Assistant Professor, Neurology and Neuroscience
Weill Cornell Medical College
Localized protein synthesis provides a means for the distal processes of a neuron to rapidly and autonomously respond to its environment. Although the capability of dendrites to locally synthesize new proteins has been well studied, it had long been believed that mRNAs and protein translation machinery were actively excluded from axons. The prevailing dogma was that all axonal protein was derived from the cell body and that the axonal compartment was translationally incompetent. The majority of our early work focused on identifying transcripts that could localize into regenerating axons of sensory neurons and thus become available for local translation. These studies lead to the identification of a complex population of axonal mRNAs, hinting at a diversity of functional roles for locally synthesized axonal proteins.

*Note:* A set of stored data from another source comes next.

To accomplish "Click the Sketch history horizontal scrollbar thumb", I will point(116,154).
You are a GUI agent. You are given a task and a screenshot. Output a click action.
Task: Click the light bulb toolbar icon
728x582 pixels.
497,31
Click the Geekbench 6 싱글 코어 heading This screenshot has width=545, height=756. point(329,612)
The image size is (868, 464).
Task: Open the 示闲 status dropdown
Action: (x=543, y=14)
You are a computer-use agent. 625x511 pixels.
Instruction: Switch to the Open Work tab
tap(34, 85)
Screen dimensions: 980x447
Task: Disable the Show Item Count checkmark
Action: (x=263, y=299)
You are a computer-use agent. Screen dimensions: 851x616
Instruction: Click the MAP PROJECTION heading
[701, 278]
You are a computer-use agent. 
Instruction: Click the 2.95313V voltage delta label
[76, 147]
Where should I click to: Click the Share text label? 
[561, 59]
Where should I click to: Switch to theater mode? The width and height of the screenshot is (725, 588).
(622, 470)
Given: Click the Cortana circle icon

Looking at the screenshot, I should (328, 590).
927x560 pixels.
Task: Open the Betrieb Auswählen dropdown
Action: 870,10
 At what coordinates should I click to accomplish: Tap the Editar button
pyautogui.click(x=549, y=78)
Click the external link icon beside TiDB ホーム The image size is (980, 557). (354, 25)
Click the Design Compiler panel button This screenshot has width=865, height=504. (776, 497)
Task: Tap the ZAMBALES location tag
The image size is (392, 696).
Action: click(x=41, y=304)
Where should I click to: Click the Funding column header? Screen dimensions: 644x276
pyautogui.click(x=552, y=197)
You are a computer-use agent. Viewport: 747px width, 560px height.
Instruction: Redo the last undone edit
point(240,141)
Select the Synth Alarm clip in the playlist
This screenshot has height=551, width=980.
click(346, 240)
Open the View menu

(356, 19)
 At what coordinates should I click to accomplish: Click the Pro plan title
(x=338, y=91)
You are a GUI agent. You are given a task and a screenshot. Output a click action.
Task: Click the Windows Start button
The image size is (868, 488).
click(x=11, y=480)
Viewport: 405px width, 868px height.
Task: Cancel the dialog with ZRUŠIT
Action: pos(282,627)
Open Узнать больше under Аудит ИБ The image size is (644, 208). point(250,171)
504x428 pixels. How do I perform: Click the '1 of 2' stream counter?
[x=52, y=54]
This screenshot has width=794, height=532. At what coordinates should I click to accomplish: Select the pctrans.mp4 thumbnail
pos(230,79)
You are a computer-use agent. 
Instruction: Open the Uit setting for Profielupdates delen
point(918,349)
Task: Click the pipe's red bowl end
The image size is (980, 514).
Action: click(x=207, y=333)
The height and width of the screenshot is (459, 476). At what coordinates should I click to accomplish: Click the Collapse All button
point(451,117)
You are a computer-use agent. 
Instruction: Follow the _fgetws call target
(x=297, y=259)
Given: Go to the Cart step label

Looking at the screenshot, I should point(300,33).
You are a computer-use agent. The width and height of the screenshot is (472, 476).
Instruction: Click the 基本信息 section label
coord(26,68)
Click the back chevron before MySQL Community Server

Our more recent work looked to address how axonal protein synthesis could be altered in response to local environmental signals encountered by the axon. We have found that axons alter the transport of specific mRNAs into the axon in response to various axonal stimuli. These studies should significantly advance the field of RNA localization, since we have shown specificity of RNA transport at the levels of individual ligands, signaling pathways and mRNAs. We are currently completing a study that is the first to clearly link the role of a specific RNA binding protein to transport and translation of multiple mRNA cargos underlying axonal outgrowth in vitro and in vivo. Considering the complex population of proteins that is synthesized in axons, we suspect that axonally synthesized proteins play a role in the function of mature axons and contribute to activity-dependent processes.
We are now focusing our efforts on understanding how axonal transport and local protein synthesis contribute to activity-dependent alterations in sensory neuron pathophysiology. Our central hypothesis is that axonal mRNA transport and local protein synthesis in sensory axons is altered by activity and that this mechanism can modify the capacity for neurotransmission. We are focusing on changes in the axonal localization and availability of mRNAs encoding ion channel proteins and neuropeptides that have been implicated in chronic pain, with a particular emphasis on the signaling mechanisms and RNA binding proteins that drive axonal localization.
University of Pittsburgh, Pittsburgh, PA
Ph.D., Biology (Molecular Biology and Genetics)
University of Delaware, Newark, DE
Nemours Biomedical Research, Alfred I. duPont Hospital for Children, Wilmington, DE
Willis D, Parameswaran B, Shen W and Molloy GR (1999). Conditions providing enhanced transfection efficiency in rat pheochromocytoma PC12 cells permit analysis of the activity of the far-upstream and proximal promoter of the brain creatine kinase gene. J. Neurosci. Meth. 92:3-13.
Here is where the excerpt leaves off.